I grew up in the care of (and listening to life and love conversations between) women who married young, had children young, and struggle with how much of their lives they gave away. It is not, necessarily, that they regret marrying their husbands or birthing and raising their children, but more that they wish they would have lived a little before they committed themselves in those life-changing ways. As a woman who married not as young as my mother (but much younger than I’d want my own daughter to marry), the conversations I heard growing up now make perfect sense.

So what stops some women from being more open to dating, and possibly sexing, without a formal commitment?

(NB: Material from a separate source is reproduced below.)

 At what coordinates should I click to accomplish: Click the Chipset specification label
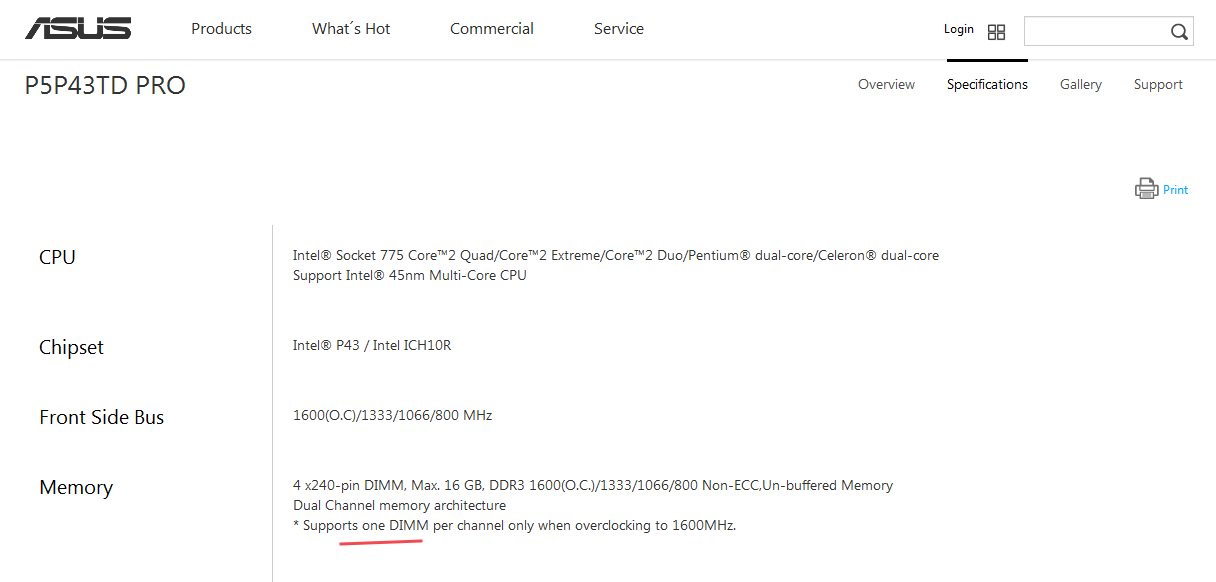point(71,347)
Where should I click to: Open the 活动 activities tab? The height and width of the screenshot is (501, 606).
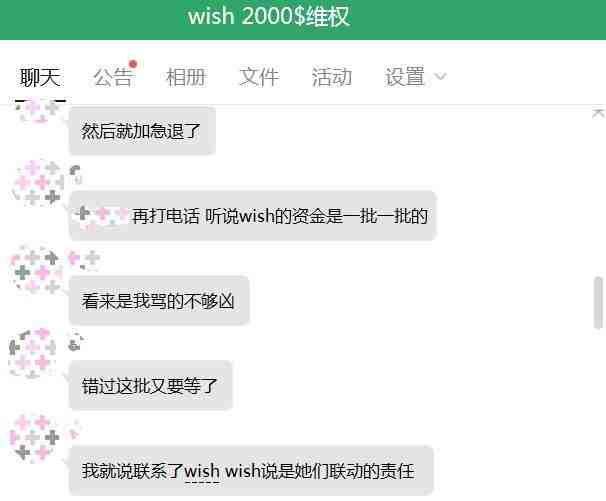click(332, 77)
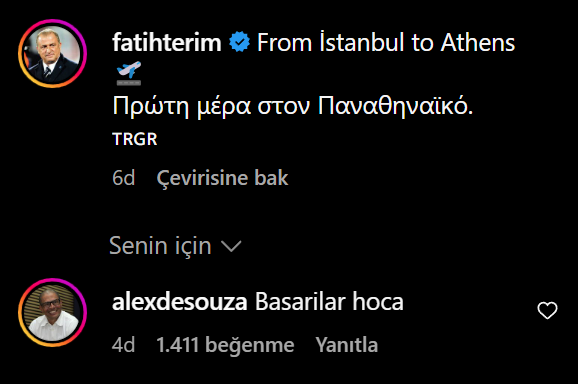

Black women are conservative socially and sexually for a myriad of reasons that would take a series of posts to explain, but much of it surrounds our bodies. Our bodies brought forth a nation—not only a nation of Black men, but also of riches untold to the U.S. And so the nation, our community, our partners, and even we still fumble clumsily with sexual liberation.

Little reminds us of what our bodies represent and how the nation responds to them more than what we saw from those visiting artist Kara Walker’s recent “A Subtlety” exhibition. Because of the extremely complicated history attached to our bodies, many Black women cling to their ho tapes, hoping that chastity and the stifling of desire will lead them to love, respect and safety.

Tying so much of who Black women are as human beings to how we sex, date and commit makes doing what may benefit us (living more now, committing later) unattractive to us as we examine “the bigger picture,” which for many of us means doing as our parents did.

All in all, even if a bit controversial, I applaud women like Kayla who are exploring all of the options available to them, including, possibly, many casual dating and sexual experiences.